[Dataset entries]
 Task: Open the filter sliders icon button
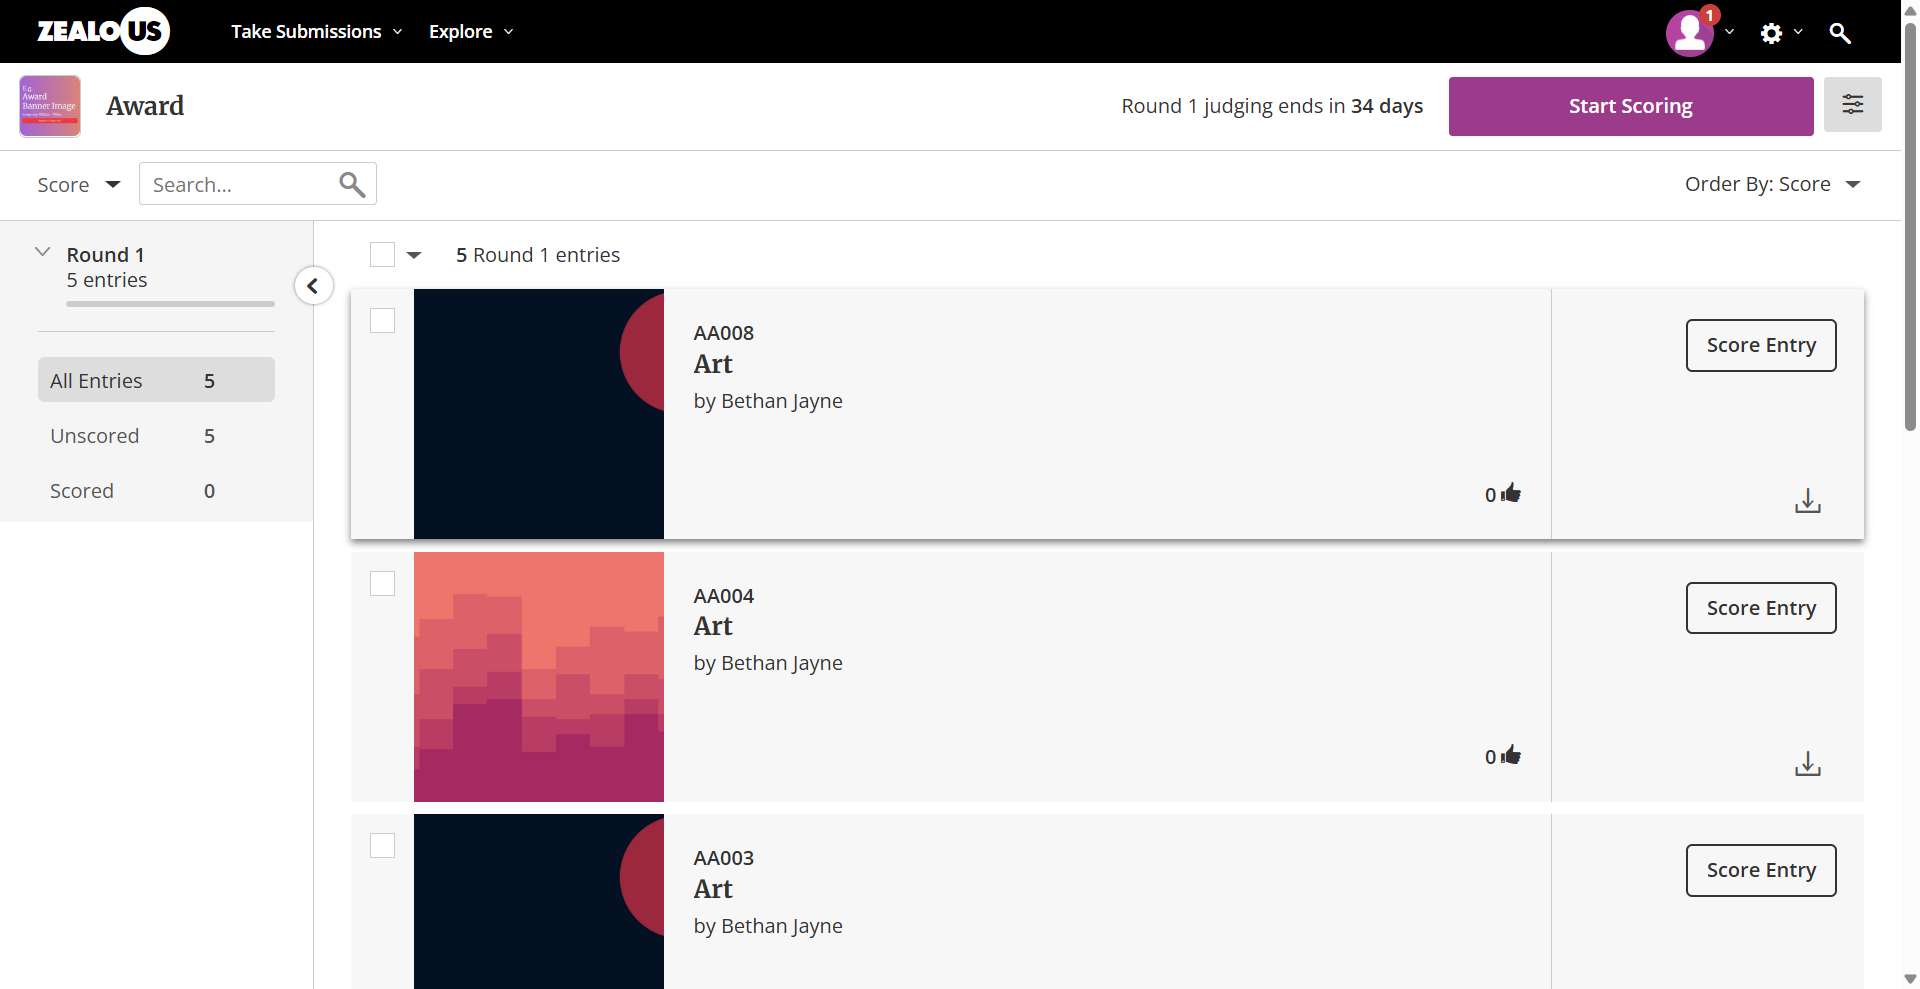coord(1852,104)
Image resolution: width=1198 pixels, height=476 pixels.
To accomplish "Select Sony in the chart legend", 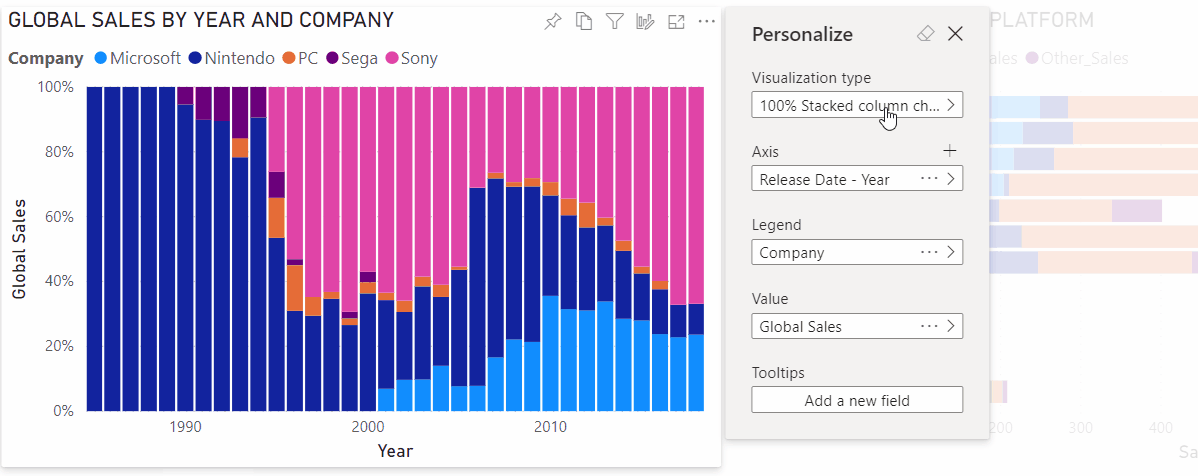I will pyautogui.click(x=418, y=58).
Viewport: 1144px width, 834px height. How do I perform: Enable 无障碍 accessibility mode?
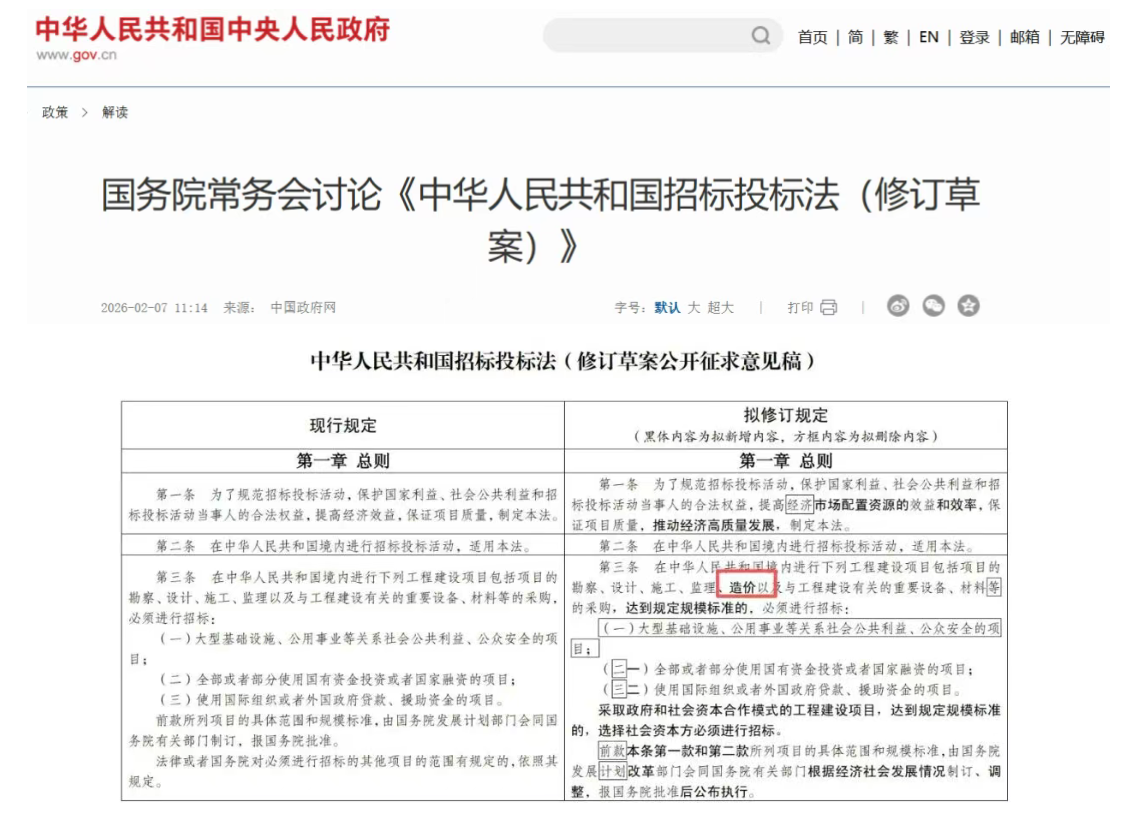(1082, 37)
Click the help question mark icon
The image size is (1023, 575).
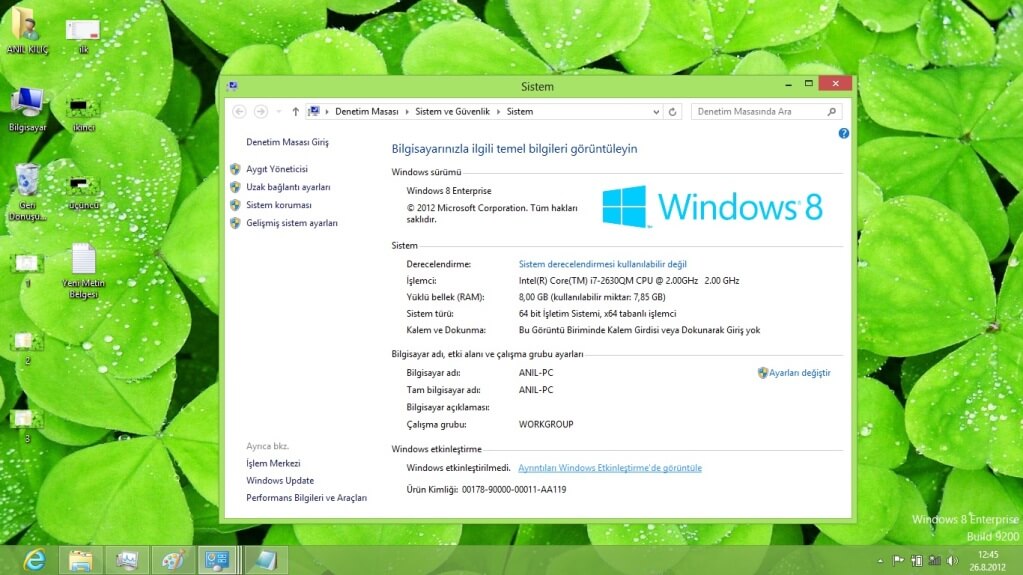pos(843,133)
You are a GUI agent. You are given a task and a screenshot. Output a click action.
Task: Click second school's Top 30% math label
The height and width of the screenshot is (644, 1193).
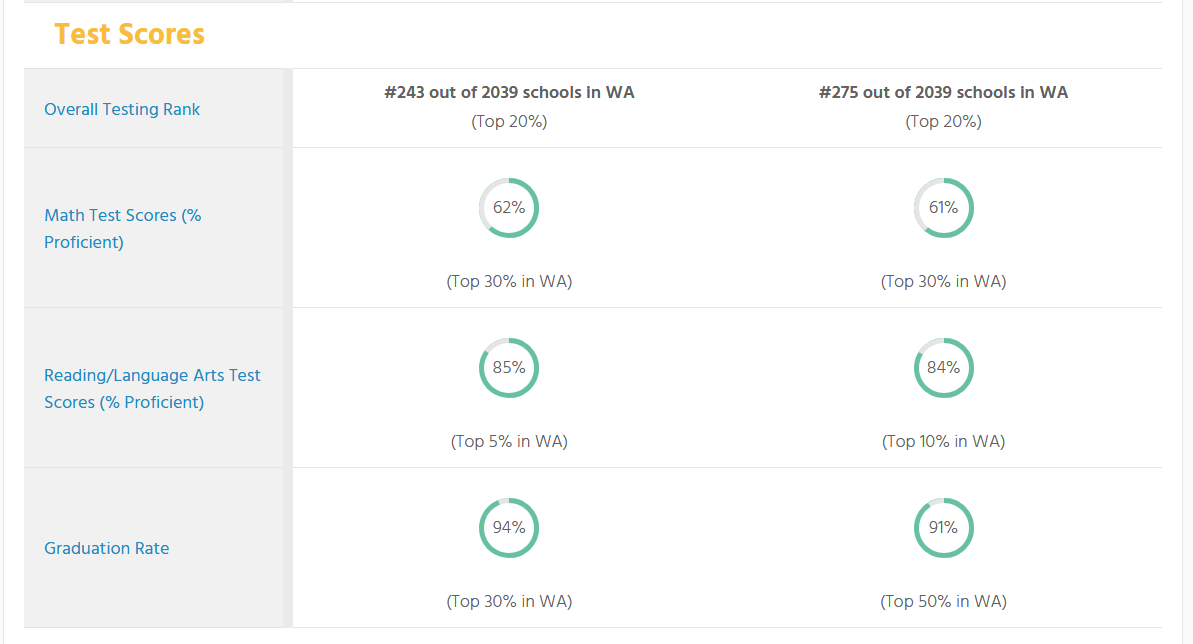pyautogui.click(x=943, y=282)
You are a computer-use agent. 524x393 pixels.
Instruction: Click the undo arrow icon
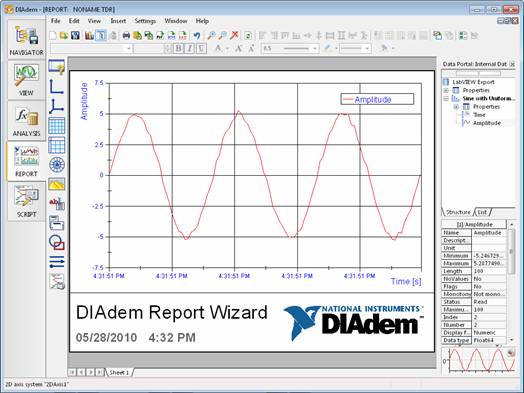point(197,35)
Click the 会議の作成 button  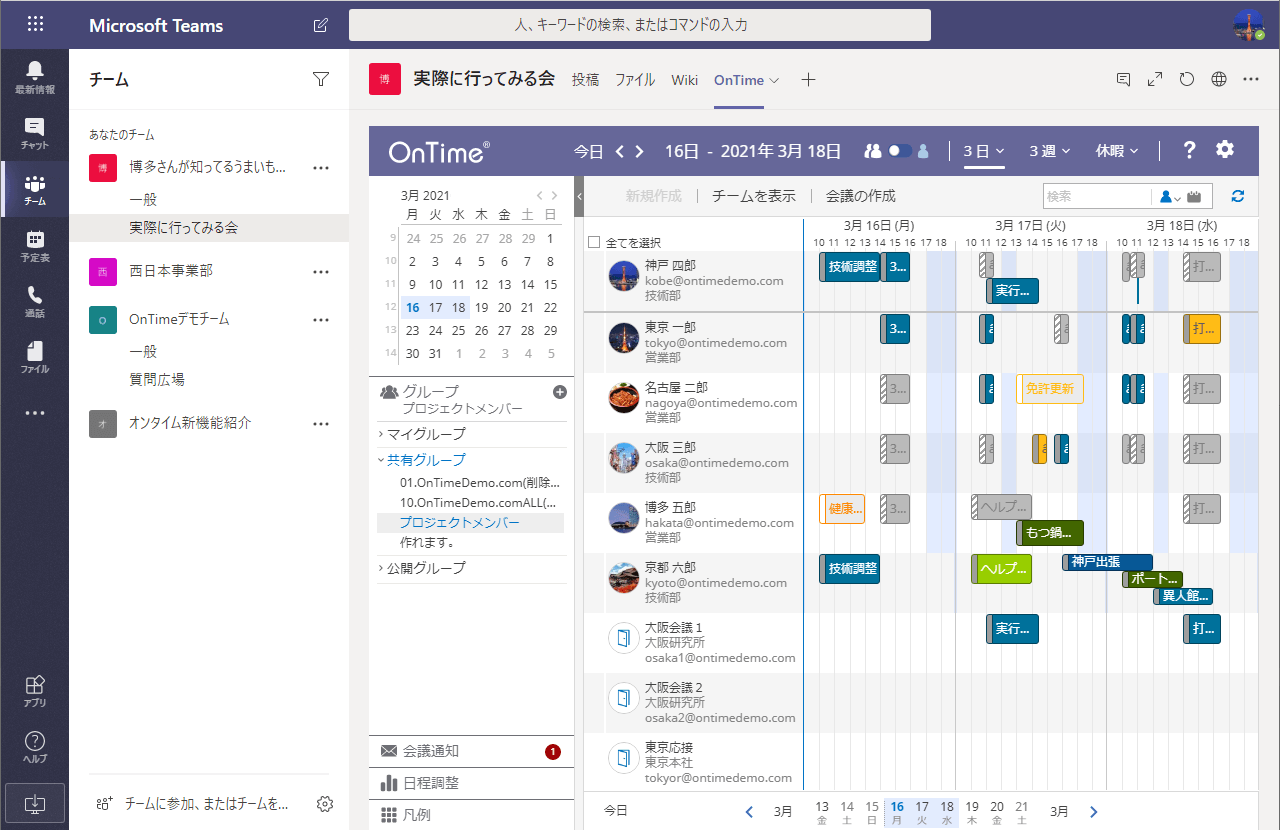[x=860, y=196]
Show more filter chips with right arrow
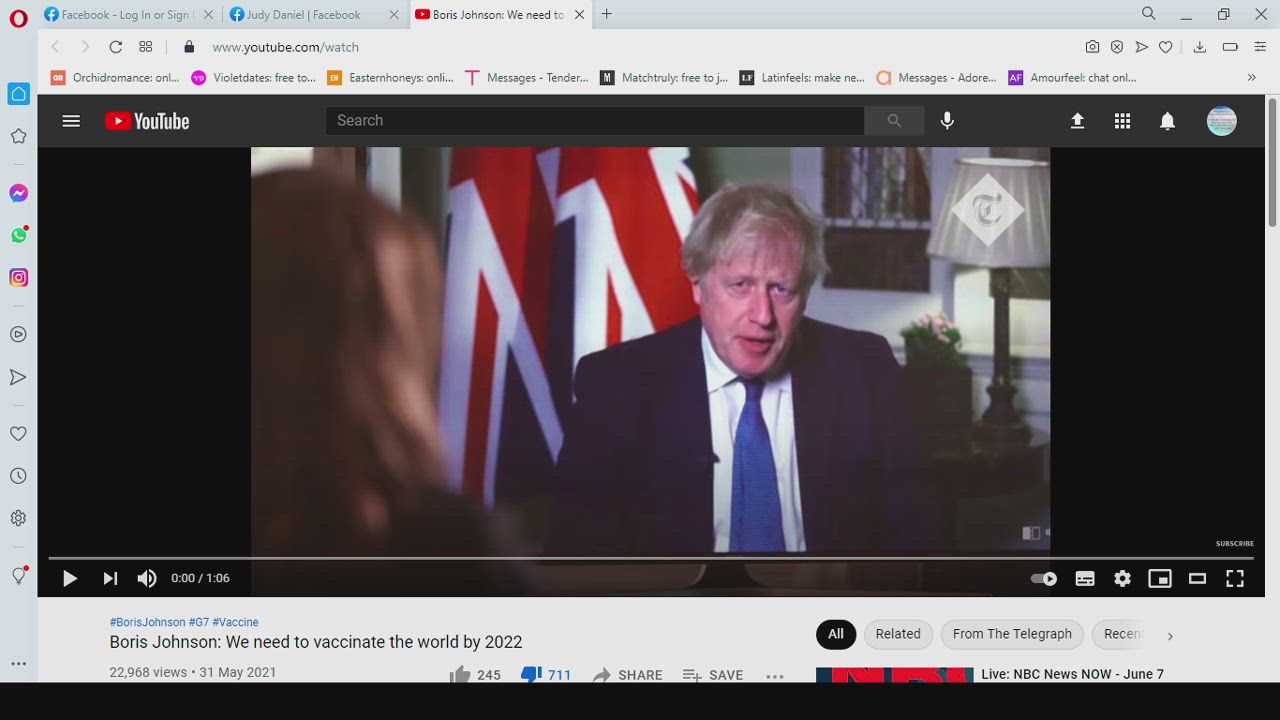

- **Goal of the exercise**
Go line by line through the data and copy any that contain "pixels".

- **Response**
Image resolution: width=1198 pixels, height=476 pixels.
You are a computer-use agent. 524x393 pixels.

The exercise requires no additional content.